I have no idea why this keeps coming up so any tips would be great!

lowest = 99999999
highest = -1
low_entity = ""
low_year = ""
high_entity = ""
high_year = ""
input_year = ""

input_year = input("Enter the year of interest: ")

with open("life-expectancy.csv") as file:

    for line in file:
        line = line.split(",")

        entity = line[0].strip()
        code = line[1]
        year = int(line[2])
        expectancy = (line[3])

        min_country = min(entity)
        min_life = min(expectancy)
        avg_life = sum(expectancy) / len(expectancy)

        #max_life = -1
        #min_life = min(expectancy)
        #avg_life = sum(expectancy) / len(expectancy)

        max_country = ""
        max_year = max(year)
        min_country = min(entity)
        min_year = min(year)

        if expectancy > highest:
            highest_value = expectancy
            max_entity = entity
            max_year = year
        if expectancy < lowest:
            min_value = expectancy
            min_entity = entity
            min_year = year
            #min_life = min(expectancy)
           # min_country = min(entity)
        if input_year == year:
            print(f"For the year {input_year}.\n")
            max_life = expectancy
            min_life = expectancy
            max_country = entity
            min_country = entity

        print(f"The overall max life expectancy is:{max_life:.2f} from {max_country} in {max_year:.2f}.\n")
        print(f"The overall min life expectancy is:{min_life:.2f} from {min_country} in {min_year:.2f}.\n")
        print(f"The average life expectancy across all countries was str{avg_life:.2f}\n")
        print(f"The max life expectancy was in {max_country} with {max_life:.2f}\n")
        print(f"The min life expectancy was in {min_country} with {min_life:.2f}\n")

First of all - newline should be stripped.
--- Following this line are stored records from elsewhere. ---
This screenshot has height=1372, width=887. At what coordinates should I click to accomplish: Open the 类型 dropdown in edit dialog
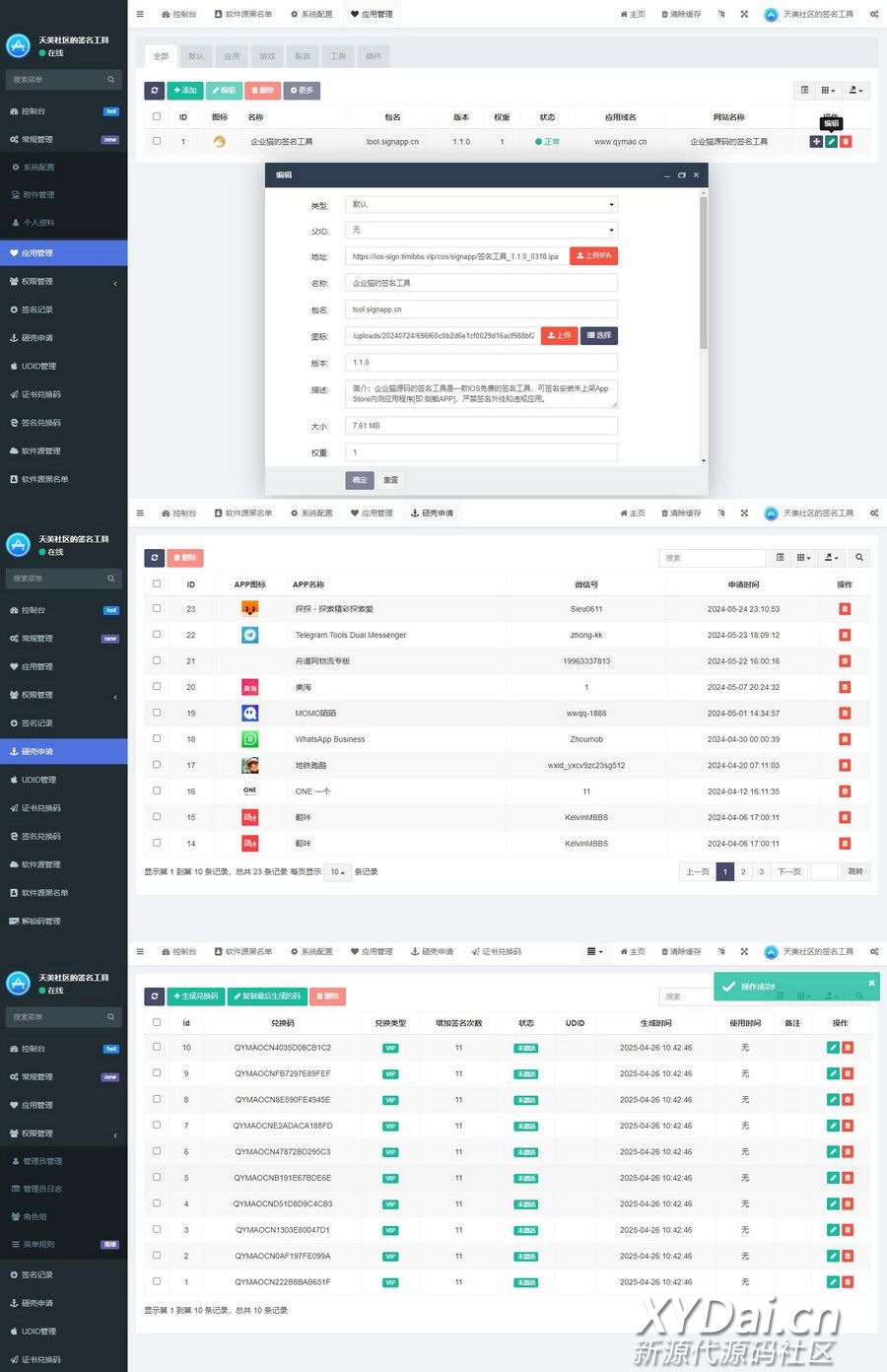pos(481,204)
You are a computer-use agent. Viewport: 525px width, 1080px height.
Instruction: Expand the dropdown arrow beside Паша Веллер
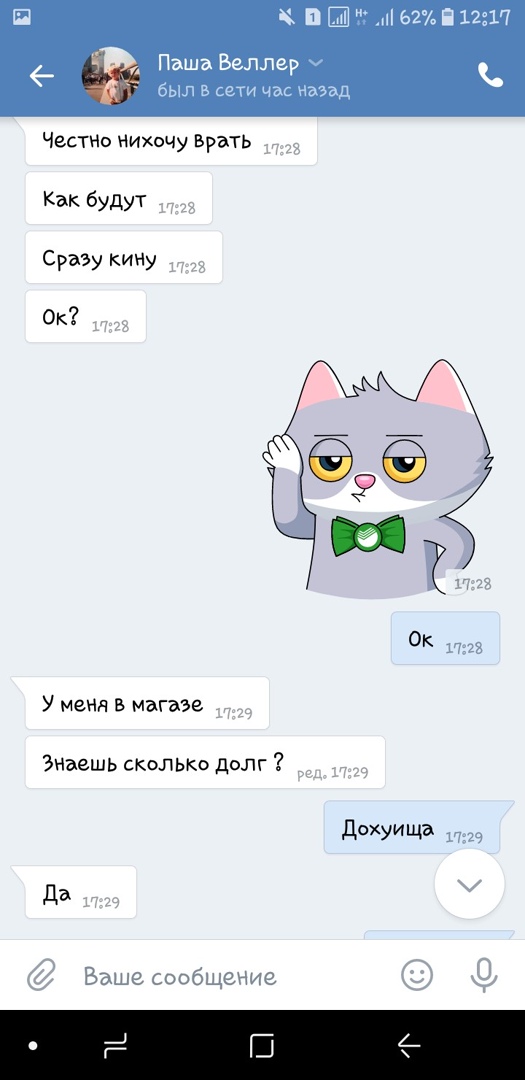coord(315,63)
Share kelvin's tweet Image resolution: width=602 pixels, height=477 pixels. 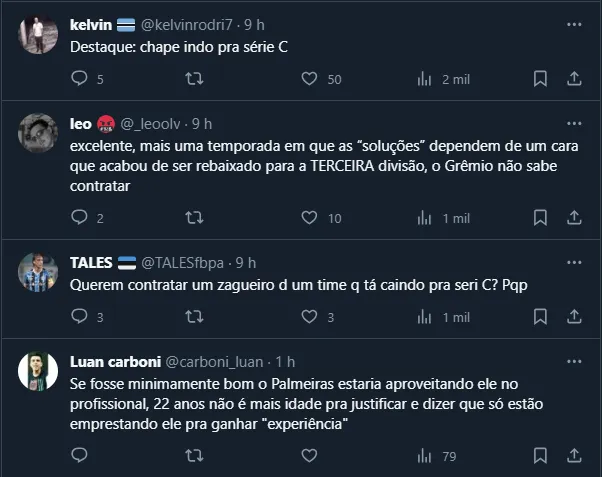(x=574, y=79)
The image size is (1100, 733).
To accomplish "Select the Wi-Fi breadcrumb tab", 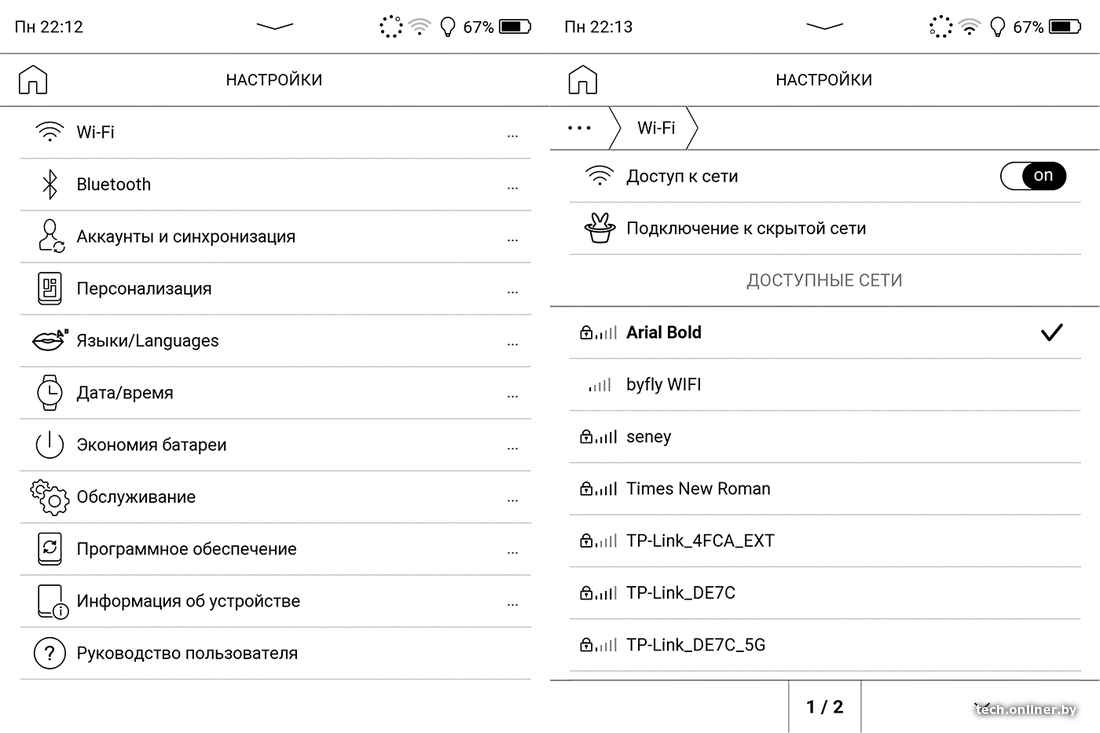I will pyautogui.click(x=655, y=128).
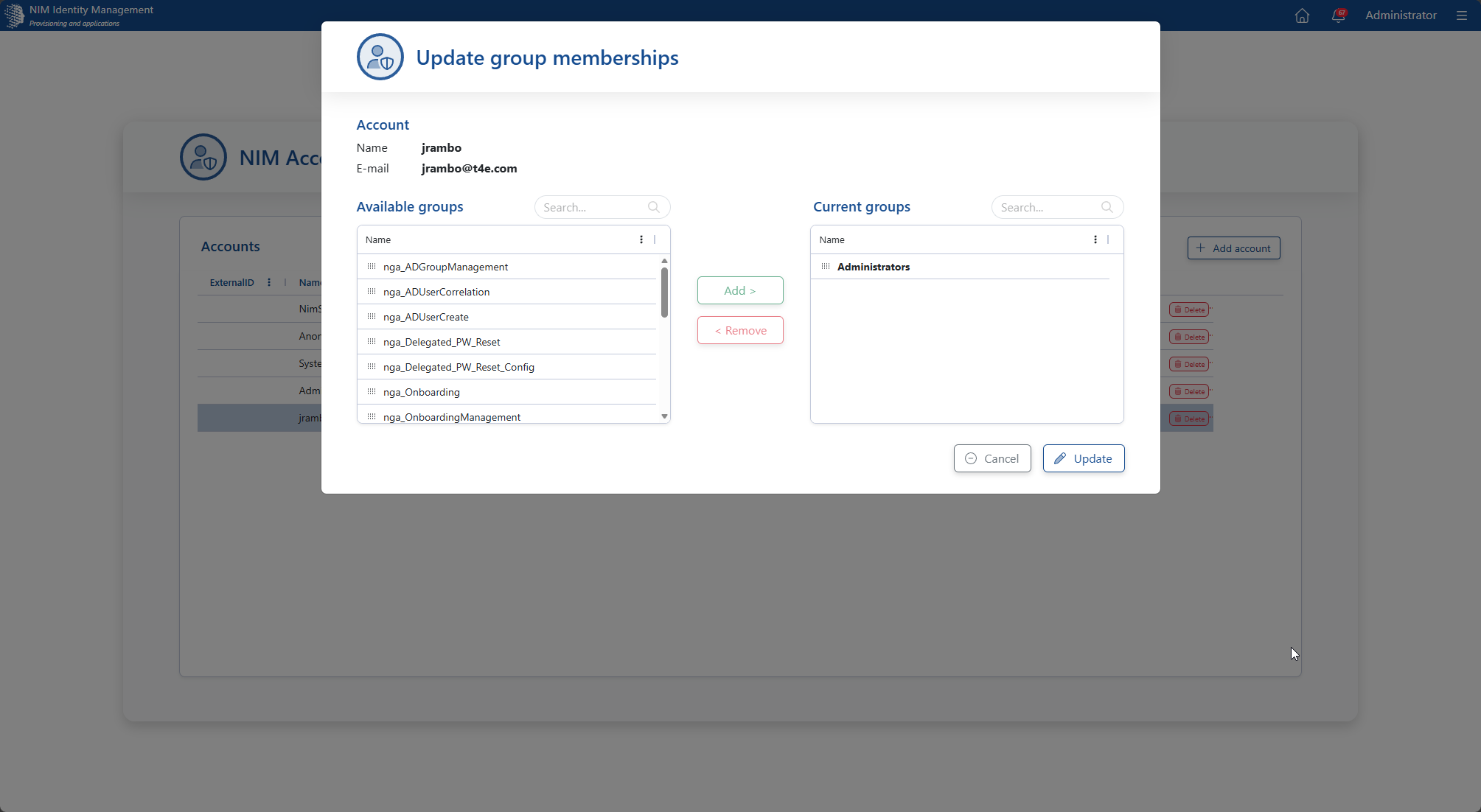The height and width of the screenshot is (812, 1481).
Task: Cancel the group membership update
Action: [992, 458]
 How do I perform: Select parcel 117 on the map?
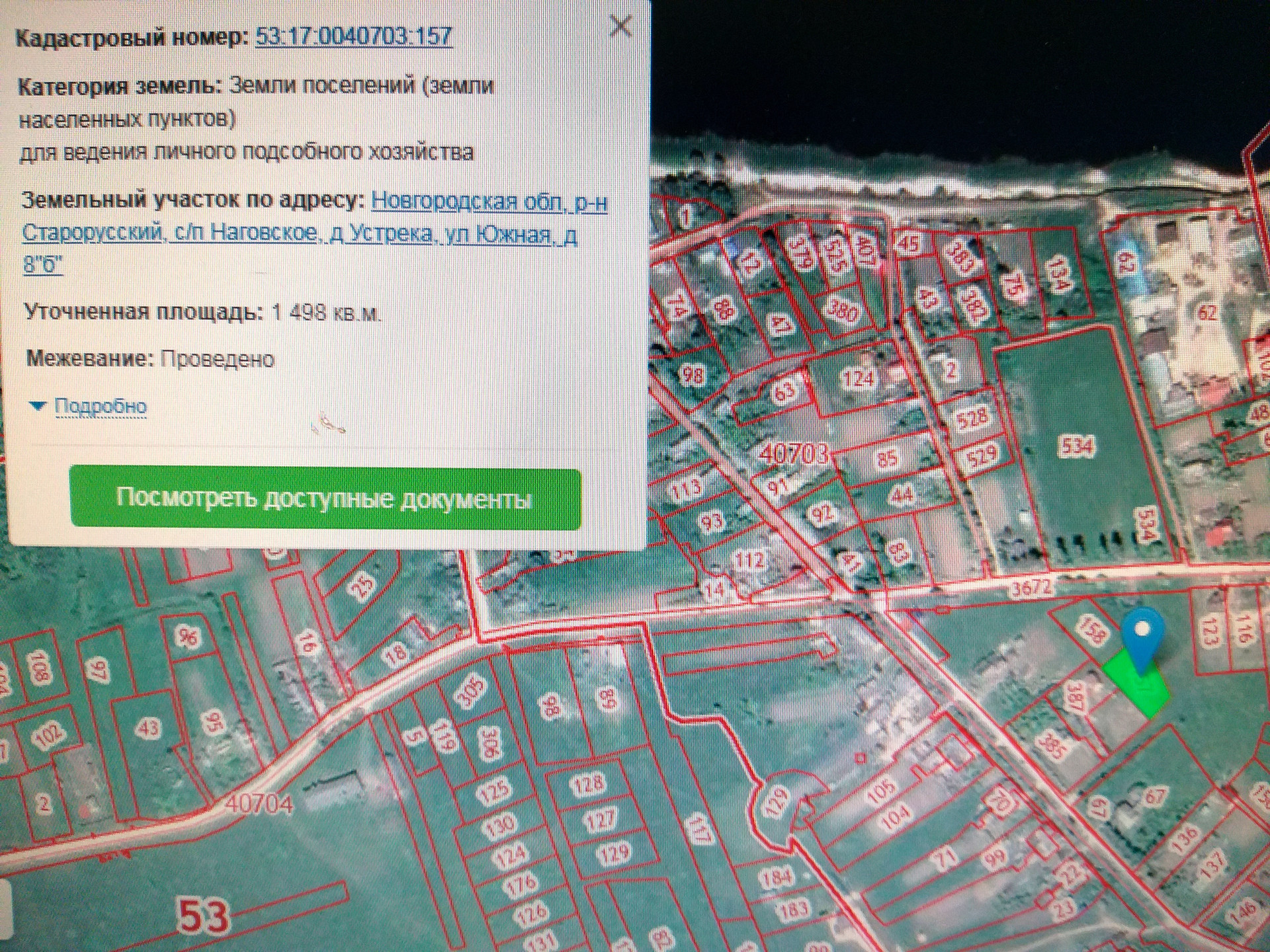[698, 830]
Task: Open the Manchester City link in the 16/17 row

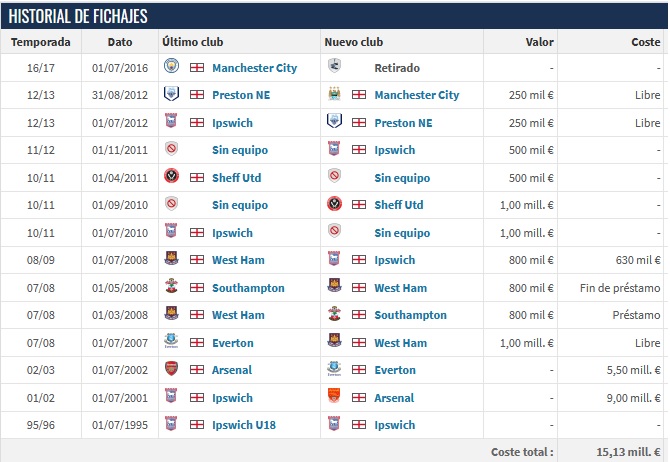Action: [254, 68]
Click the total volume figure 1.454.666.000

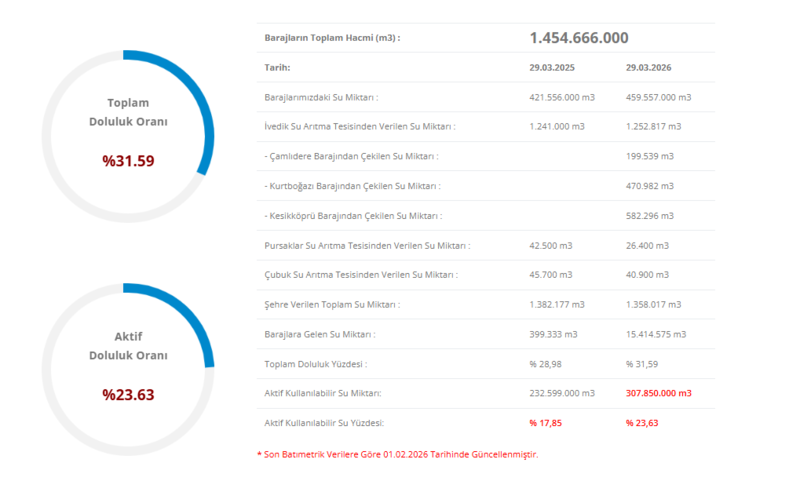[579, 38]
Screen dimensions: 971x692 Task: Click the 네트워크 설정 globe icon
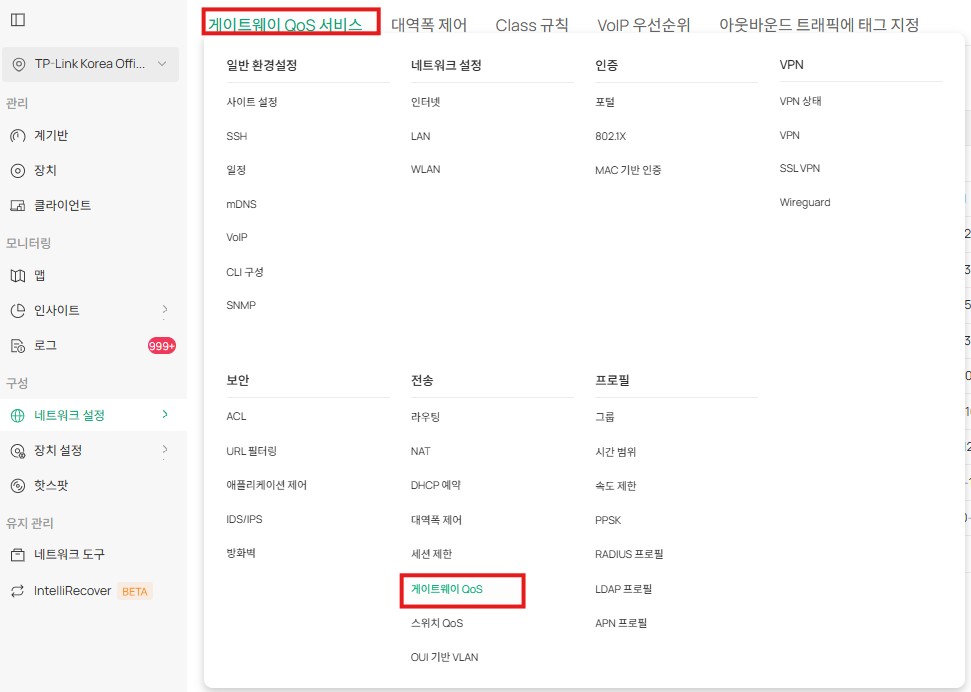[x=17, y=414]
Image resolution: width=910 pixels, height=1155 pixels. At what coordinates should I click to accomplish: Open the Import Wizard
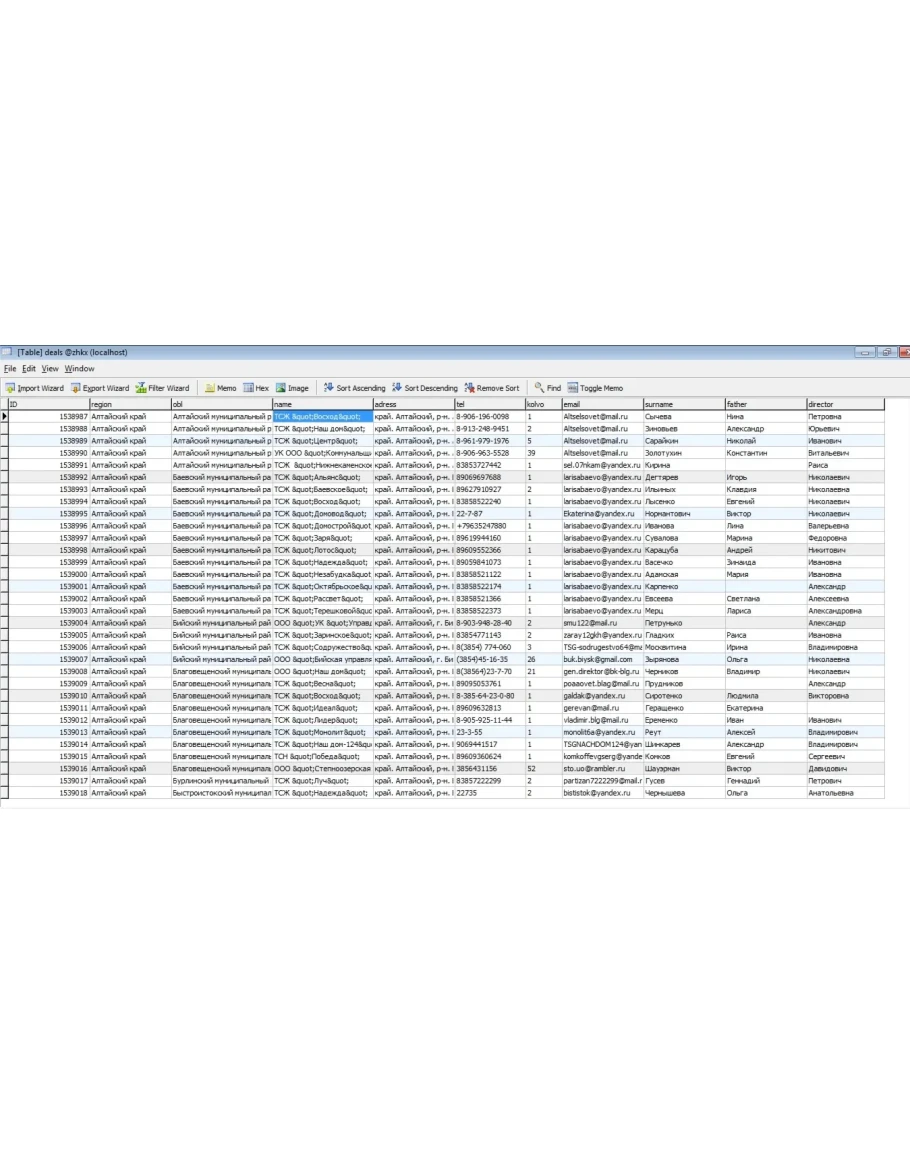pos(34,388)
However, this will not solve the problem - to convert string to integer using int string must represent an integer literal in the given base

>>> int('27.638')
Traceback (most recent call last):
  File "<stdin>", line 1, in <module>
ValueError: invalid literal for int() with base 10: '27.638'
>>> int('27')
>>> help(int)
Help on class int in module builtins:

class int(object)
 |  int([x]) -> integer
 |  int(x, base=10) -> integer
 |  Convert a number or string to an integer, or return 0 if no arguments
 |  are given.  If x is a number, return x.__int__().  For floating point
 |  numbers, this truncates towards zero.
 |  If x is not a number or if base is given, then x must be a string,
 |  bytes, or bytearray instance representing an integer literal in the
 |  given base.  The literal can be preceded by '+' or '-' and be surrounded
 |  by whitespace.  The base defaults to 10.  Valid bases are 0 and 2-36.
 |  Base 0 means to interpret the base from the string as an integer literal.

If you’re going to work with .csv files, I’d recommend that you use the csv module.

There’s also a nice tutorial here:

For what it’s worth, int() has no problem dealing with leading and trailing whitespace. int(' 12 \n') returns 12.

Mea culpa. You are absolutely correct.